台湾
1kWあたり約500元の補助金。非営利団体PV Cycleが廃棄物を管理し、専門ネットワークと回収ステーションを設置。
EU
厳格なリサイクル基準と環境保護政策で知られ、専用の回収ステーションの設置やリサイクル業者への補助金を奨励。
太陽光パネルのリサイクルが直面する課題
世界的に太陽光発電の導入が進む中、使用済み太陽光パネルの廃棄とリサイクルの課題がますます顕在化しています。制度や政策の面では、欧州連合(EU)が「廃電気電子機器指令(WEEE指令)」を制定し、メーカーにリサイクルの責任を課していますが、加盟国間での実施や監督には差があり、中小企業にとっては費用負担が重いのが現状です。米国では連邦レベルで統一的な規制がなく、大半の州で強制的なリサイクル制度が整備されておらず、ワシントン州など一部の州のみが包括的な制度を持っています。日本にも廃棄物処理関連の法規はありますが、リサイクルは主に自主的に行われ、自治体も専用施設をほとんど有していません。
経済性の面では、高いリサイクルコストが各国共通の課題です。世界最大のパネル生産・設置国である中国では、リサイクル体制がまだ十分に整備されておらず、回収資材の価値が低いため、企業の参入意欲が低い状況です。米国でも同様で、特に遠隔地では輸送や解体コストが資材価値を上回るため、経済的に成り立ちにくいです。台湾は制度の整備を進めていますが、廃棄量が分散しており、規模の経済が働かず、リサイクル業者の運営負担が大きくなっています。
技術面では、多層構造や複合素材が解体と分離を難しくしています。EUは比較的高度な技術を有していますが、高純度シリコンやレアメタルの回収には依然として高コストがかかり、有害金属を含む薄膜型パネルの処理能力も不足しています。日本ではアルミ枠やガラスの回収が中心で、レアメタルの回収率は低いです。中国では有害物質処理の標準化が不十分で、環境汚染のリスクがあります。
産業チェーンや責任分担の面では、米国では生産者責任延長制度(EPR)が十分に普及しておらず、責任が施工業者やユーザーに委ねられています。台湾では太陽光パネルを「指定回収物」に分類していますが、実際には回収ネットワークが不完全で、責任や資金源の明確化が進んでいません。
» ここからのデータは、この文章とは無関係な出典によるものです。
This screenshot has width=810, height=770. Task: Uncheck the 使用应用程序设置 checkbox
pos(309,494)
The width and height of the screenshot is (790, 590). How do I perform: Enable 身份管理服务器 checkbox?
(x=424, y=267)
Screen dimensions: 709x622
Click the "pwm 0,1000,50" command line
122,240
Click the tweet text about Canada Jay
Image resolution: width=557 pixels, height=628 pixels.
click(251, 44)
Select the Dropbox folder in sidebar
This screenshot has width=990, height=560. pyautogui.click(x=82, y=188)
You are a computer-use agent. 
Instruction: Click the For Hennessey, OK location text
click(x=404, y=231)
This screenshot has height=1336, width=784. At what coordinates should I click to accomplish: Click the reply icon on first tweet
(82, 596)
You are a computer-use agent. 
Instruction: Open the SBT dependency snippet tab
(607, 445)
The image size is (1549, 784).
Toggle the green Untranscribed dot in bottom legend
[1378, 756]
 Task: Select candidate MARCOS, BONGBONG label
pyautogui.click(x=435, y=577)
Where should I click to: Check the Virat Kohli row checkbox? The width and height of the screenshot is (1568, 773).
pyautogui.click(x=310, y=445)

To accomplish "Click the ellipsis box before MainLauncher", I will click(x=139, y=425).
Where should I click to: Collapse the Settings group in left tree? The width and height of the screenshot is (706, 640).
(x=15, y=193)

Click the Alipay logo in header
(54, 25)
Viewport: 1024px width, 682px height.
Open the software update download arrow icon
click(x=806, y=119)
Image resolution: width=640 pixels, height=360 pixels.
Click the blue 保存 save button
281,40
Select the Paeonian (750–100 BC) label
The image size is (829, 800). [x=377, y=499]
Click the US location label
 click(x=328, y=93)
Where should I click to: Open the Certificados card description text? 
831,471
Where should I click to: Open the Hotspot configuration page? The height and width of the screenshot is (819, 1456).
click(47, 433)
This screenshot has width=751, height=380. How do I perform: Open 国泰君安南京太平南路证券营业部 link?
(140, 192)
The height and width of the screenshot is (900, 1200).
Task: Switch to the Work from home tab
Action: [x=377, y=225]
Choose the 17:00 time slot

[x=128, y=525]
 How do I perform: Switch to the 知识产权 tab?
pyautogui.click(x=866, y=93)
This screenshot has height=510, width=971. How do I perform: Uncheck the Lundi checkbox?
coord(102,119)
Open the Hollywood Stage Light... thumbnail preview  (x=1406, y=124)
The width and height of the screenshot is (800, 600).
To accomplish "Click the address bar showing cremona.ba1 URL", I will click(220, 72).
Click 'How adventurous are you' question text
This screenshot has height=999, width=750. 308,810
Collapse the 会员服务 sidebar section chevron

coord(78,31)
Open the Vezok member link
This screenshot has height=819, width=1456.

将来を見据えると、2030年以降は廃棄パネルの数が急増します。EUでは初の大規模な撤去ラッシュが予想され、処理能力への負荷が懸念されます。日本は2040年までに大量の廃棄が見込まれ、経済的インセンティブがなければ不法投棄の恐れがあります。中国では2035年以降に廃棄が爆発的に増加し、政策と技術の両面で改善がなければ、環境への負担が深刻化する可能性があります。